Saturday, November 28, 2015
On the (Hall)mark
Many women have favorite "present-wrapping movies." The films you tee up when you settle in to wrap gifts or assemble Christmas cards. Mine have been the same for years: While You Were Sleeping, Bridget Jones's Diary, and Love, Actually. Every once in a while, I will mix things up with a Christmas episode of The Office.
My mom and sisters are fans of the films above, but swear by the holiday movies on the Hallmark Channel. My mom claims she could happily wrap presents and watch the movies all day long.
I'm open to expanding my holiday repertoire.
In an unwelcome interruption to my husband's viewing of the ND/Stanford game, I took advantage of family togetherness to have the experts recommend some Hallmark movies to get me started.
Recent Favorites (responses were fast and furious and often passionate).

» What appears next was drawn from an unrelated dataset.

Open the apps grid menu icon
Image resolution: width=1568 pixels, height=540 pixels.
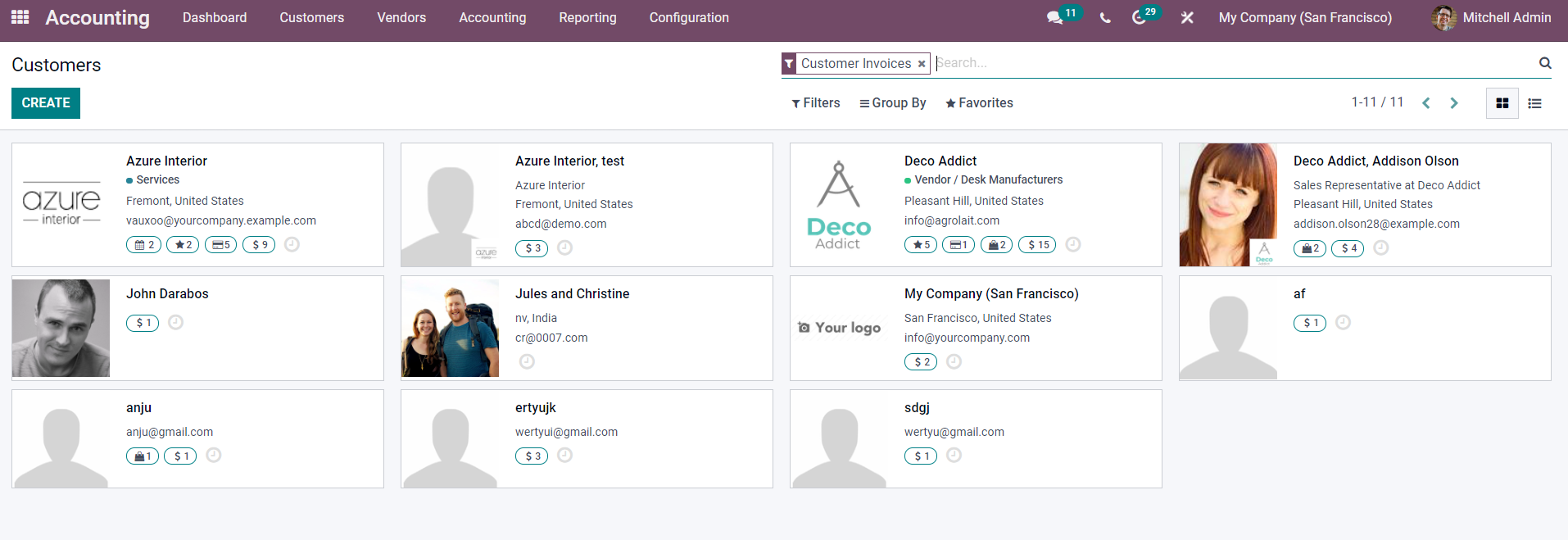(x=20, y=17)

I have included key words and phrases I was able to take down ...
Snow Bride -- tabloid reporter
Christmas Under Wraps -- Candace Cameron in Alaska, and the one where she is a doctor
Let It Snow -- Candace Cameron when she is the ad executive and Alan Thicke is her dad
The Royal Christmas
Merry Matrimony -- my niece loved it
Tis the Season for Love
The Christmas Ornament -- Kelly Martin
Sad, but Good
November Christmas -- my mom called it "heartbreaking," one sister called it "hard" and the other said, "it's sad but if you stick with it, it all ends up ok"

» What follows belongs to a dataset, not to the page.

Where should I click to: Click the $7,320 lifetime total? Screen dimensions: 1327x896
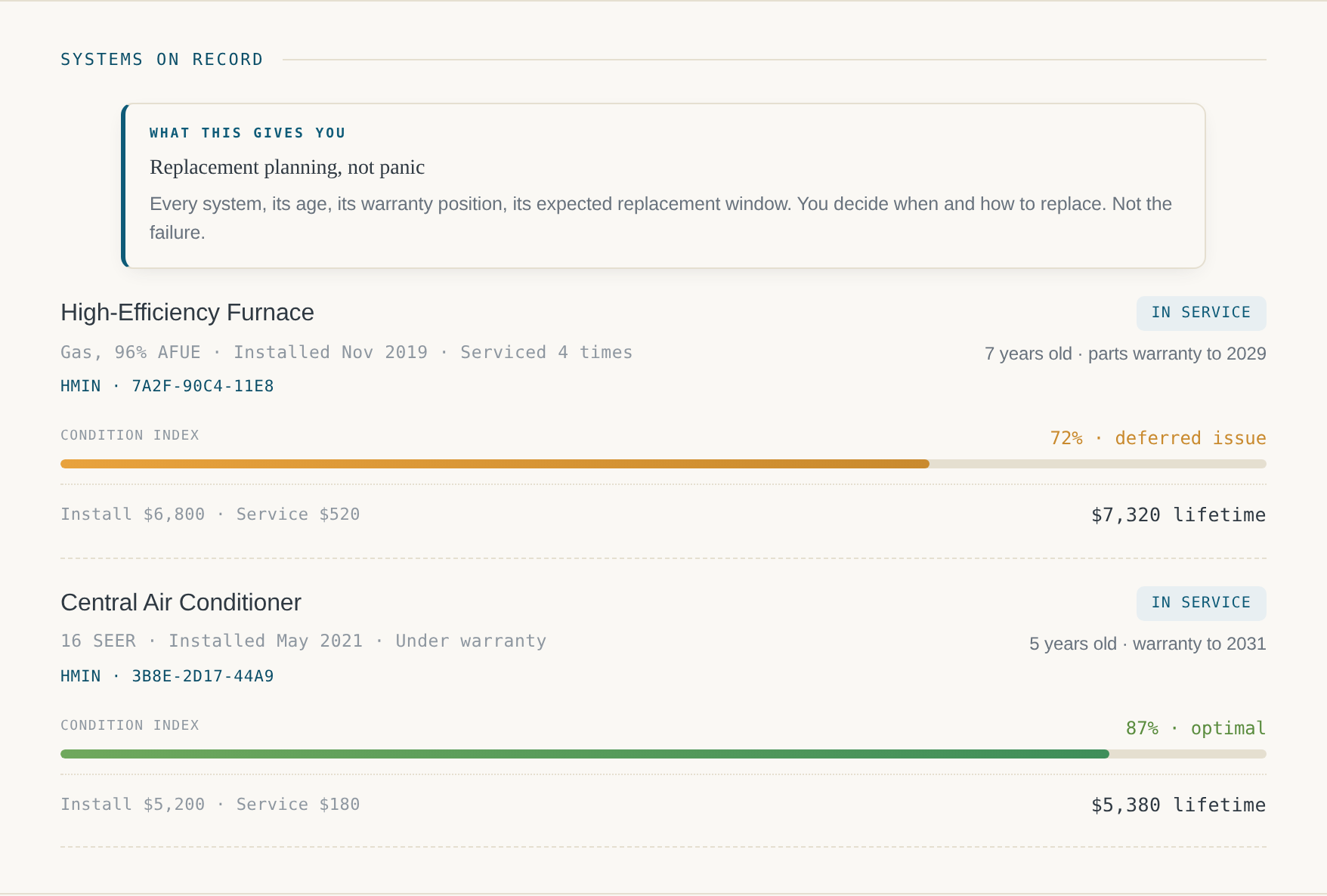(1178, 515)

A Dog Named Christmas -- two phrases that came up in the discussion of this one were "saves the horse from the mountain lion" and "has flashbacks of the dog he had in Vietnam"
Avoid
- the ones where someone is a witch
- the North Pole ones
- Cookie Cutter Christmas (uncomfortable, hard to watch)
My sisters summarized the ingredients for a Hallmark Christmas Movie: return to a hometown or starting over in a big city, reunion with old flame, lead character really loves Christmas, tree lot scene, everything wrapped with big red bow at the end
My sister LAP claims that when there are ten minutes left, she always says, "There's a lot that needs to be wrapped up in ten minutes." But it always gets wrapped up.
My mom added that kids can watch these movies.
All three stressed that we had just scratched the surface with the titles discussed above.
The movie they are most looking forward to is Mariah Carey's Christmas Melody, which will be premiering on December 19th and which was filmed in our hometown of Cincinnati. My mom's friend Karen reports that instant potato flakes were used as snow and that Mariah Carey was friendly to the shopkeepers in Wyoming, the area of town where the filming took place.
I'm ready to get on the (Hall)mark. Do you have any must-see or must-avoid Hallmarkers for my list?